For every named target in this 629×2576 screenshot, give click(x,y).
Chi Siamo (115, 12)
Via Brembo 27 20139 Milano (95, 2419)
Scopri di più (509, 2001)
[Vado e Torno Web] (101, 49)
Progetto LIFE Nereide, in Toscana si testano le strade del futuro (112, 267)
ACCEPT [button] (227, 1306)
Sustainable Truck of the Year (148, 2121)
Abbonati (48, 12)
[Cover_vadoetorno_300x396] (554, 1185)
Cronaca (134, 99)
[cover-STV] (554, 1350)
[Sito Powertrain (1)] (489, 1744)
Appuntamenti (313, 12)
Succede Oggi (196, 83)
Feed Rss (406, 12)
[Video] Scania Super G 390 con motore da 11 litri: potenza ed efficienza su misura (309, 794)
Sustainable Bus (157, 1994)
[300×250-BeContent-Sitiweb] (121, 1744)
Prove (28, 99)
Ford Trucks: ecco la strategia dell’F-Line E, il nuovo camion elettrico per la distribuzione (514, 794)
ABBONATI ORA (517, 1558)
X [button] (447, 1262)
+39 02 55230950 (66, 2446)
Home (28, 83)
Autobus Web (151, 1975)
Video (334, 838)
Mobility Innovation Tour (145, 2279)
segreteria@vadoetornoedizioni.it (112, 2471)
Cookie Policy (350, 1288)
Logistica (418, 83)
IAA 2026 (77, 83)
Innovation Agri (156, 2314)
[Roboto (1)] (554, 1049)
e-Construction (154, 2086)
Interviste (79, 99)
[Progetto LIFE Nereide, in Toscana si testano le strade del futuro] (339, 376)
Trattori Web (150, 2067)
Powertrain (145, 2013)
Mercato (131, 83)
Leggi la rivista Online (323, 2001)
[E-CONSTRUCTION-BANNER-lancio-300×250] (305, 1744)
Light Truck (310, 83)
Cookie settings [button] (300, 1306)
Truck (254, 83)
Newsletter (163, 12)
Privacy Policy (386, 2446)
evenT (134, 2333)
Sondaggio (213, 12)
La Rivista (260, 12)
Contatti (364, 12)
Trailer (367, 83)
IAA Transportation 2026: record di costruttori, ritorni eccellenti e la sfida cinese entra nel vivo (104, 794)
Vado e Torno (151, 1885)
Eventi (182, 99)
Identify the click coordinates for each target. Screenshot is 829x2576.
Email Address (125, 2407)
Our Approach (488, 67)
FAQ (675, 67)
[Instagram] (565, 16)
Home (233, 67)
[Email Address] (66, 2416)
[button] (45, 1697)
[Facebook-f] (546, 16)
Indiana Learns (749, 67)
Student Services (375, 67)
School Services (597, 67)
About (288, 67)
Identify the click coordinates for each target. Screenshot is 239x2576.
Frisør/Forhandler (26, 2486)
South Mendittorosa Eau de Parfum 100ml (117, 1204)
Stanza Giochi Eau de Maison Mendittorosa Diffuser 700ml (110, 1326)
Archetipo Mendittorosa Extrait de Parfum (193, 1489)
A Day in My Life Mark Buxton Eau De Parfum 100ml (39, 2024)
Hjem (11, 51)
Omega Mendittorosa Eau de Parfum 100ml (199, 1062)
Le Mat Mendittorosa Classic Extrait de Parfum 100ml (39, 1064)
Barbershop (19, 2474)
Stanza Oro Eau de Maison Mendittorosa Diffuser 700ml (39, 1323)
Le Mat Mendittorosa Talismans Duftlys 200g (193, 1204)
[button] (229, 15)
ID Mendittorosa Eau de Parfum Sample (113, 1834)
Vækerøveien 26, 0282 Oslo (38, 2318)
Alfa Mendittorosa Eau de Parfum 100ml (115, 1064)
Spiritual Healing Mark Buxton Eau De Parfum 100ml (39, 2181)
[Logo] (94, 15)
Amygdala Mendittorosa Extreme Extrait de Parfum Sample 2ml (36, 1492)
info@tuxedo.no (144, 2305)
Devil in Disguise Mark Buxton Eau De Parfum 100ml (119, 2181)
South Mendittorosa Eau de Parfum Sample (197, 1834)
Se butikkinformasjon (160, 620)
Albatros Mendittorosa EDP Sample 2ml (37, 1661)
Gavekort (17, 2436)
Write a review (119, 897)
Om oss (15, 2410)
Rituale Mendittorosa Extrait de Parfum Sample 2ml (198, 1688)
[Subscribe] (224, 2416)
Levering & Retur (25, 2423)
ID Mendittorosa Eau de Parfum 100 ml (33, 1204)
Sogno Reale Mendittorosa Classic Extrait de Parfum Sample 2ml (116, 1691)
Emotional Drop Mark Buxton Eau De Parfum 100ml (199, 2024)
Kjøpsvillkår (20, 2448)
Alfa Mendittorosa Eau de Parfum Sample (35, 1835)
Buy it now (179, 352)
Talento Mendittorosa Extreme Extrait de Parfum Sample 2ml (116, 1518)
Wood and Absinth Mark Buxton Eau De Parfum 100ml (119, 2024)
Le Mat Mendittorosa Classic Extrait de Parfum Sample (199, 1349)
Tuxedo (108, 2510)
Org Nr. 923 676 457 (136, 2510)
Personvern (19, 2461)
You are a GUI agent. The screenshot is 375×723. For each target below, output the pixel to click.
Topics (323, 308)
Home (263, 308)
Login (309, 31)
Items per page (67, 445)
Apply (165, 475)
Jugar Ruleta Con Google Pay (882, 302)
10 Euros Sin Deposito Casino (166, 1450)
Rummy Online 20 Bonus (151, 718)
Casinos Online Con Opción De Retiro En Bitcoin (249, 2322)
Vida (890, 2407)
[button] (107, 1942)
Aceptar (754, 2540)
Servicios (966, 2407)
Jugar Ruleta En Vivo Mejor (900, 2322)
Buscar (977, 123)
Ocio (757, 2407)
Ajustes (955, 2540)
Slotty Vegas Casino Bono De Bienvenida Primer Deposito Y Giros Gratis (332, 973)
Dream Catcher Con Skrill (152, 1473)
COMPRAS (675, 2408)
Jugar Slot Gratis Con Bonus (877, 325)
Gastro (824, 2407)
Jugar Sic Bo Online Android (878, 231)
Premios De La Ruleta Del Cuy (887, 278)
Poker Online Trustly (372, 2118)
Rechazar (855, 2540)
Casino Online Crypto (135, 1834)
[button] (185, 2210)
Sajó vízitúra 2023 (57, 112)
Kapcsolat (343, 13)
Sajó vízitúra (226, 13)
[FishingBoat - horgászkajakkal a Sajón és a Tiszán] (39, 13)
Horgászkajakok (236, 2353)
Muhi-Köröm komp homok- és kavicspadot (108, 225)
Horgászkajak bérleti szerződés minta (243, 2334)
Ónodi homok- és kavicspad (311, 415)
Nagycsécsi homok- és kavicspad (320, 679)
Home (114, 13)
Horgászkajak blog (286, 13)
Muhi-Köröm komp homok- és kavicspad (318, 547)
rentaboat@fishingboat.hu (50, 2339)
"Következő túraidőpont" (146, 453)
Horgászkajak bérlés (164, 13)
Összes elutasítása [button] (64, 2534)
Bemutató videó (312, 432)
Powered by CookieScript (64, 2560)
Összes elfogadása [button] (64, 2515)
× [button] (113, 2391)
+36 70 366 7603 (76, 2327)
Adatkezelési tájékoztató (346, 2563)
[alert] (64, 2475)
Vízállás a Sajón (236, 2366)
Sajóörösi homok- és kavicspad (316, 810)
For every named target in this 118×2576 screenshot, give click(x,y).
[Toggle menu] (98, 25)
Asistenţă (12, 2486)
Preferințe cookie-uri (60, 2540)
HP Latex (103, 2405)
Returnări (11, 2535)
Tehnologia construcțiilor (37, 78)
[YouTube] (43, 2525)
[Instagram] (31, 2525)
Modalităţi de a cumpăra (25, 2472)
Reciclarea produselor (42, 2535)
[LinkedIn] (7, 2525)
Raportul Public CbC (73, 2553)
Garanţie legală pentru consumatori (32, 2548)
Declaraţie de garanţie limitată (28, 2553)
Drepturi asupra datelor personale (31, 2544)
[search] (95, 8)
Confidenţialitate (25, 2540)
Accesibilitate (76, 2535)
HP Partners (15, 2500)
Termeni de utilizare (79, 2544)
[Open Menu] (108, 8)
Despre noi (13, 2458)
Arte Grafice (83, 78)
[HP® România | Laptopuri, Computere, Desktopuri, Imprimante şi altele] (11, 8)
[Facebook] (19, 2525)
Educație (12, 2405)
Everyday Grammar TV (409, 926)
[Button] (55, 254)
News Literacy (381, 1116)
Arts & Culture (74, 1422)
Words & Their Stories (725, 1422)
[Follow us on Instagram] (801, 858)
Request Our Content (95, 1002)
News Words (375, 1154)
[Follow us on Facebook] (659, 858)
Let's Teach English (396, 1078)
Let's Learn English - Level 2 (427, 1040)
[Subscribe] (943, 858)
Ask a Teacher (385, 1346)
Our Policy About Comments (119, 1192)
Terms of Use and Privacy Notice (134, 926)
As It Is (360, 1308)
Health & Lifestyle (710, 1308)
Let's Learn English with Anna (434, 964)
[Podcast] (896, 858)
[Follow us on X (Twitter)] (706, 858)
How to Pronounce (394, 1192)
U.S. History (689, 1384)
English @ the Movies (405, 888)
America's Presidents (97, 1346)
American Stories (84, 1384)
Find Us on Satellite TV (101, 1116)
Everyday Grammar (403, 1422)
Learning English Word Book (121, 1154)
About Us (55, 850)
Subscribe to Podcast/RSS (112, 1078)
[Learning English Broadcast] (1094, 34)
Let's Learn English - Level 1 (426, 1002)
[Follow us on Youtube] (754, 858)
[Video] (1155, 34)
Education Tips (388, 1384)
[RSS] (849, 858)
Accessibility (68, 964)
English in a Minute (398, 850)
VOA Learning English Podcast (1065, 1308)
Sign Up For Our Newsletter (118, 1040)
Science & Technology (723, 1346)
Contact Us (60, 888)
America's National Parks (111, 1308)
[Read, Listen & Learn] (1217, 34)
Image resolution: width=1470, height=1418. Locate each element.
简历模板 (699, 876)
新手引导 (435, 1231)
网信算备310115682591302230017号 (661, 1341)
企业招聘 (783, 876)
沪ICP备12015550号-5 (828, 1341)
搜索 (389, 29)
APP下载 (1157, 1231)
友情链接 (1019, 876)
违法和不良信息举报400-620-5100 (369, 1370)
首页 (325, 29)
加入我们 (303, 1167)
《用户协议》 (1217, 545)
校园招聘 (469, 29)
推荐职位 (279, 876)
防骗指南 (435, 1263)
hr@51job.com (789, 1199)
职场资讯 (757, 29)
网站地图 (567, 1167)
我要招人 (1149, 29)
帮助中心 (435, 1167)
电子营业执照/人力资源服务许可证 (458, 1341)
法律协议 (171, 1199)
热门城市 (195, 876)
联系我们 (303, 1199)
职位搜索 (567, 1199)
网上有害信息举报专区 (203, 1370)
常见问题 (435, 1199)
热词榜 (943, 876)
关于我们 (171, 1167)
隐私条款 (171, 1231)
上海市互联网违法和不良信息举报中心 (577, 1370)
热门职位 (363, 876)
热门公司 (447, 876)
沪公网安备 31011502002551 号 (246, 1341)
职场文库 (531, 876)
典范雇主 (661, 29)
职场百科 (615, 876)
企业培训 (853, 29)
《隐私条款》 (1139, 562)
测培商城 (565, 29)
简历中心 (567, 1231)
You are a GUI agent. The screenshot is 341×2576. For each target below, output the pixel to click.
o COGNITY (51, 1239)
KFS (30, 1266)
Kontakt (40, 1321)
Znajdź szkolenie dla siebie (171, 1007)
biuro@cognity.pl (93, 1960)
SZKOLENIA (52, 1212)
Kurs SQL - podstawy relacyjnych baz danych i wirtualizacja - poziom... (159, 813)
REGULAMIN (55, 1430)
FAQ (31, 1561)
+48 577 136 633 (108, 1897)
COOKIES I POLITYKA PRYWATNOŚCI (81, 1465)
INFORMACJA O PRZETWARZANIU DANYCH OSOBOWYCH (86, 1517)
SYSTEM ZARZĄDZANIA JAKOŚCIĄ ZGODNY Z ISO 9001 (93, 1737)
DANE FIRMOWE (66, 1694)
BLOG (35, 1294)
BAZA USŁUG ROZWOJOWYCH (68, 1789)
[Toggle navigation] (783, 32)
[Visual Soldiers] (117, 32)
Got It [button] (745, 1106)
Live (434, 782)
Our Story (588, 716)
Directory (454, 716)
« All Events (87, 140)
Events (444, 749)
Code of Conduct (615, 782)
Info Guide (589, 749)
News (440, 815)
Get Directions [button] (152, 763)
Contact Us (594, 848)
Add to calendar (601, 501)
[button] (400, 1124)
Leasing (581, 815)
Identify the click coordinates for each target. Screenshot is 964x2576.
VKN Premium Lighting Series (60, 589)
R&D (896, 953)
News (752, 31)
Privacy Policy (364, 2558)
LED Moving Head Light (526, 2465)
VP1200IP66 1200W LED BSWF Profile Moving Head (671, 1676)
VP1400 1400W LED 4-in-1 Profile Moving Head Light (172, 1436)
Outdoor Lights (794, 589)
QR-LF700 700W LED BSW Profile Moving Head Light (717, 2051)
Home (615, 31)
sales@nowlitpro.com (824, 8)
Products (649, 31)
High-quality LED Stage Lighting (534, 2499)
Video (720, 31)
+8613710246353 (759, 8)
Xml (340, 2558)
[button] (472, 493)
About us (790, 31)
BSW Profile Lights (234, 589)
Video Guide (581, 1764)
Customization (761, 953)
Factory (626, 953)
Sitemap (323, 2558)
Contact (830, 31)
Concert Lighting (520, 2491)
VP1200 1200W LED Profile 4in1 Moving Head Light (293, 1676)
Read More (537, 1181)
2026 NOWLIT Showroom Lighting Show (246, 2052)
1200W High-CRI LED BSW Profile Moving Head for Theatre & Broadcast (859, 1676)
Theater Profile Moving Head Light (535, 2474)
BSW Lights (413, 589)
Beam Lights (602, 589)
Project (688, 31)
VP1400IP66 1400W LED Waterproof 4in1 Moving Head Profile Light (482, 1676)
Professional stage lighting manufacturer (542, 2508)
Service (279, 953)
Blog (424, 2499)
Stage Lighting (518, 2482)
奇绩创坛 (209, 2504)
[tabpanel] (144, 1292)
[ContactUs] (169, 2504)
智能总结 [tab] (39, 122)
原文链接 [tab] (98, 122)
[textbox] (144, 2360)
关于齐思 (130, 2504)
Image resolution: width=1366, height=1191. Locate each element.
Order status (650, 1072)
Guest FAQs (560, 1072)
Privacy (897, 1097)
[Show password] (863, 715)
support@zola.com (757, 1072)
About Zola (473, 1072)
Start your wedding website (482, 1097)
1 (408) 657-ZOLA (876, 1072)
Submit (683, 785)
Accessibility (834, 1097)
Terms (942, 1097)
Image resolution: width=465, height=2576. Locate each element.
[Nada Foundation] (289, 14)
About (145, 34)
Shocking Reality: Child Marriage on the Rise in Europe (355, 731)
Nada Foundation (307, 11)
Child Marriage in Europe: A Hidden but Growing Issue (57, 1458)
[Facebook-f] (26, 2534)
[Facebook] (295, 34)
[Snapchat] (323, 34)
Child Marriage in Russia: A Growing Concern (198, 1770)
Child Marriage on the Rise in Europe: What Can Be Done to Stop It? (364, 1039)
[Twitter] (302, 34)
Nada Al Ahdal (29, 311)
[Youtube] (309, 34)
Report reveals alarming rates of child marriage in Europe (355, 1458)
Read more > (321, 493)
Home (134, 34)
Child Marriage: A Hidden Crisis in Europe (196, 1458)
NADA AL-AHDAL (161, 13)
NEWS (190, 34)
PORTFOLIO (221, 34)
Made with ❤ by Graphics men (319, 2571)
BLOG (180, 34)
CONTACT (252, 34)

» **ASSIGNMENT**: Look above for the line containing "热门公司 (447, 876)" and the line containing "Privacy Policy (364, 2558)". Transcribe both, with the lines between them, exactly.

» **SOLUTION TO THE EXERCISE**:
热门公司 (447, 876)
沪公网安备 31011502002551 号 (246, 1341)
职场文库 (531, 876)
典范雇主 (661, 29)
职场百科 (615, 876)
企业培训 (853, 29)
《隐私条款》 (1139, 562)
测培商城 (565, 29)
简历中心 (567, 1231)
You are a GUI agent. The screenshot is 341×2576. For each target below, output the pixel to click.
o COGNITY (51, 1239)
KFS (30, 1266)
Kontakt (40, 1321)
Znajdź szkolenie dla siebie (171, 1007)
biuro@cognity.pl (93, 1960)
SZKOLENIA (52, 1212)
Kurs SQL - podstawy relacyjnych baz danych i wirtualizacja - poziom... (159, 813)
REGULAMIN (55, 1430)
FAQ (31, 1561)
+48 577 136 633 (108, 1897)
COOKIES I POLITYKA PRYWATNOŚCI (81, 1465)
INFORMACJA O PRZETWARZANIU DANYCH OSOBOWYCH (86, 1517)
SYSTEM ZARZĄDZANIA JAKOŚCIĄ ZGODNY Z ISO 9001 (93, 1737)
DANE FIRMOWE (66, 1694)
BLOG (35, 1294)
BAZA USŁUG ROZWOJOWYCH (68, 1789)
[Toggle navigation] (783, 32)
[Visual Soldiers] (117, 32)
Got It [button] (745, 1106)
Live (434, 782)
Our Story (588, 716)
Directory (454, 716)
« All Events (87, 140)
Events (444, 749)
Code of Conduct (615, 782)
Info Guide (589, 749)
News (440, 815)
Get Directions [button] (152, 763)
Contact Us (594, 848)
Add to calendar (601, 501)
[button] (400, 1124)
Leasing (581, 815)
Identify the click coordinates for each target. Screenshot is 964x2576.
VKN Premium Lighting Series (60, 589)
R&D (896, 953)
News (752, 31)
Privacy Policy (364, 2558)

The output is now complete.